Your tasks:
1. According to the Unicode Pass Through page, what are noncharacters and characters with an invalid encoding form changed to?
2. Pick up the Unicode Pass Through page right after its last benefit and keep writing it.

Unicode Pass Through is a Unicode error handling enhancement. The feature gives users the ability to allow Pass Through Characters (PTCs) to be imported into and exported from Teradata. PTCs are the set of all possible Unicode characters minus the 6.0 BMP characters supported by Teradata and the set of noncharacters. PTCs include the following:
- Characters not supported by Teradata:
- Characters in BMP from Unicode versions 6.1.0 to 9.0.0
- Characters in SMP from all Unicode versions
- Unassigned characters
- Private use characters
The feature is enabled or disabled at the session level and is valid only for Unicode sessions. UTF8 or UTF16 sessions with the Unicode Pass Through feature enabled will allow PTCs to be used in queries and to be stored in or retrieved from Unicode columns. Noncharacters and characters with an invalid encoding form are changed to the REPLACEMENT CHARACTER (U+FFFD) which can pass through and be stored in Teradata with this feature.
By default, this feature is not enabled. In sessions where the feature is not enabled, attempts to input any unsupported 6.0 BMP Unicode code points into Teradata results in an error and the query fails.
Benefits
- Increases the repertoire of characters available to Unicode users from 61K to 1,112K, including Emoji and other ideographs that previously could not be stored in Teradata.
- Reduces or eliminates cases where translation errors require users to cleanse their Unicode data before submitting it to Teradata.
- Client load filtering is simplified, therefore improving load performance.
- Data is not lost as would be the case when replacement characters are used.
- Enhances Teradata Unicode support to be compatible with Unicode provided by other data sources including other databases.

Information supplied:
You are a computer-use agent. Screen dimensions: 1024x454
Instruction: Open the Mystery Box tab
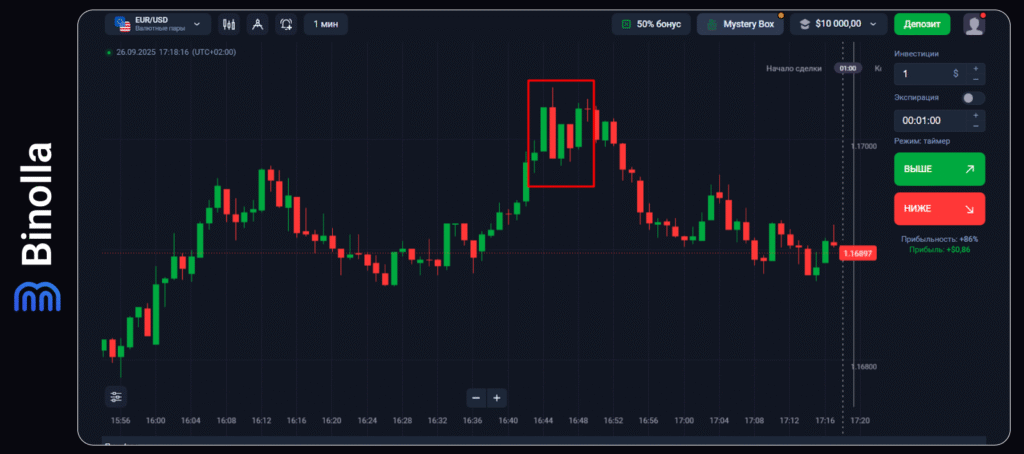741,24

Responses in order:
1. The REPLACEMENT CHARACTER (U+FFFD).

2.
Considerations
- This feature only applies to Unicode data and sessions, meaning UTF8 and UTF16 sessions and the UNICODE server character set. For example, importing the 0x1A replacement character from an ASCII character set to a Unicode column will still be rejected even in a session enabled with the Unicode Pass Through feature.
- Although this feature allows the storage and retrieval of PTCs, full support is not available for these characters in Teradata. For example, collation, case sensitivity, and object name support are not included with this feature.
- PTCs should not be stored in a column that is part of an index.
- This feature is not supported with standalone utilities such as Fastload and Multiload. You should use Teradata Parallel Transporter to load or unload data containing PTCs.
- Once PTCs are stored in Teradata, they may be difficult to remove. They would have to be deleted or replaced.
- With this feature enabled, users who rely on Teradata to screen out unsupported characters or the REPLACEMENT CHARACTER (U+FFFD) can no longer rely on Teradata to do so.
- This feature allows Teradata to support characters that were not previously supported. Therefore, data on a Teradata system with this feature enabled cannot be transported to a Teradata system that is running on an earlier release.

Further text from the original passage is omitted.